- Activity -
What lines in the records below mention "will"? List them all.

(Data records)
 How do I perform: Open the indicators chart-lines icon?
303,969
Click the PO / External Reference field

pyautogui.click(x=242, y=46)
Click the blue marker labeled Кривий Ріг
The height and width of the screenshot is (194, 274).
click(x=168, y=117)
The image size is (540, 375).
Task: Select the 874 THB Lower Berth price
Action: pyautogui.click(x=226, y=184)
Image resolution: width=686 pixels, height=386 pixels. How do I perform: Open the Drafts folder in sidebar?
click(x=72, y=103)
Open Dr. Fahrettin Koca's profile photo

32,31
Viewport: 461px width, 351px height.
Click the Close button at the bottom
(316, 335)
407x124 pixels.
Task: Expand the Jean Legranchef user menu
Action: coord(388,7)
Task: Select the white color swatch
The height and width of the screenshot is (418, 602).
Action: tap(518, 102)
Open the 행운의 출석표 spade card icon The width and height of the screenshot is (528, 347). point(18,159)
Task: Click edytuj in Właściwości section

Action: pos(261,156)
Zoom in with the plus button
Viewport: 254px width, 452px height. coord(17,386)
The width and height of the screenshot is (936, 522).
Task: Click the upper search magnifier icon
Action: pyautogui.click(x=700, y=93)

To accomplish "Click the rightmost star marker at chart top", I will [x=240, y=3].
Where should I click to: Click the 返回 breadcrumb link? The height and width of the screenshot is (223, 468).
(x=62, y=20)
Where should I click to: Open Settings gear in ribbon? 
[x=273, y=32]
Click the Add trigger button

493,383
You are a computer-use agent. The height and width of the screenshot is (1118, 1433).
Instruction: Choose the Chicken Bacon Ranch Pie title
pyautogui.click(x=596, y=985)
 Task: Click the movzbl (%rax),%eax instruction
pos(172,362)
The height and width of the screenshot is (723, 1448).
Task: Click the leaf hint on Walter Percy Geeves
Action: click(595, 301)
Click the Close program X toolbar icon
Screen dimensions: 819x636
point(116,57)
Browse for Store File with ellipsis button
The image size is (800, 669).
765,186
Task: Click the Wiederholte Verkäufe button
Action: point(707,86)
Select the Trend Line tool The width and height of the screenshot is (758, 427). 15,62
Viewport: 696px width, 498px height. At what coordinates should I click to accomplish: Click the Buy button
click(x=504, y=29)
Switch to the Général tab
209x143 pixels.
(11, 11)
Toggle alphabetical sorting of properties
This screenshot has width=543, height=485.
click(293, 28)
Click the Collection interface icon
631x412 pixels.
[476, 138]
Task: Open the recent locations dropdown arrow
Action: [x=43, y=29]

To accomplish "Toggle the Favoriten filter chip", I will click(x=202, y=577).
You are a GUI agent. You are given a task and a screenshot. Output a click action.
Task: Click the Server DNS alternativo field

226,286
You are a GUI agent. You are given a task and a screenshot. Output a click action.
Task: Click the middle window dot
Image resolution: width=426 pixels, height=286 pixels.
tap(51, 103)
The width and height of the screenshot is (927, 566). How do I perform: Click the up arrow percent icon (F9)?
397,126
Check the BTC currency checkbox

- Response -
To accomplish "Click the rightmost star marker at chart top", I will [x=240, y=3].
To accomplish "Toggle the Favoriten filter chip", I will click(x=202, y=577).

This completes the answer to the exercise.